その場で覚えていることと事実を話し、そのまま帰っていいことになった。(何も関係ないのだから当然だが)

後日、Aさんと見かけたトラックの特徴などを話し合って、似た車種のカタログを入手して担当刑事に連絡をとった。
翌日、朝一でマンションのインターフォンが鳴った。
それも、一階のオートロックのインターフォンではなく、部屋のインターフォンだった。
来たのは、昨日連絡した警視庁の担当刑事だった。
「動きが早い・・・。というか、オートロックをどうやって抜けてきたのか?」
まあ、謎はあったが、カタログを渡して帰ってもらった。

それから、どれくらい時間がたったかわからないが、その事件の犯人が捕まったというNEWSをWebで見た。
犯人が遺体を運んだのはトラックだったのか乗用車なのか判らないし、我々の証言が何か捜査の役にたったのかもわからない。
殺されてしまった本人や遺族は気の毒だが、犯人が無事に逮捕されて良かったなと思った。

犯罪捜査に役立つNシステム。その一方でプライバシーは丸裸にされて、悪用しようと思えばクルマでの行動は筒抜けだ。
普通にクルマを走らせていて、国民が気づかないところで、すべて情報は集められている。
何とも恐ろしく、気持ちの悪いことだ。

それからタスポ。ボクはタスポは持っていないが、タスポの自動販売機にはNTTドコモのFOMA通信モジュールが組み込まれている。

タスポのWebサイトにはこうある
「個人情報を第三者に提供することはあるの?」
当会の個人情報保護方針にお示ししていますように、原則としてtaspoカードに関する個人情報を第三者へ提供することはありません。
ただし、個人情報保護法に基づく場合及び刑事訴訟法等の法律に基づき、司法・行政当局から正式な照会があった場合には、該当するtaspoカードに関する個人情報を提供することがあります。

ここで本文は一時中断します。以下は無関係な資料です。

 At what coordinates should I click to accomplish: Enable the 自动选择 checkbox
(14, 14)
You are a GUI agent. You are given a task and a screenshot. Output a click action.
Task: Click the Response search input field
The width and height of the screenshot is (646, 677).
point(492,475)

タスポを犯罪捜査に使っているかどうかは判らないが、使おうと思えば、誰が、いつ、どこで、何を買ったか把握できる。
(ま、犯罪者がタスポでタバコを買っている時点で、墓穴を掘っているんだけど)
つまり、警察や司法機関の気持ち一つで、個人情報や行動は丸わかりってことだ。

電子マネー化、定期券や免許証のICチップ化など便利になってきてはいるが(免許証のIC化は別に何も利便性が無いと思うけど)、それと引き換えに見えざる手で管理されている時代になってきている。

自分のプライバシーは、できる限り意識して、自分で守らなくてはならない。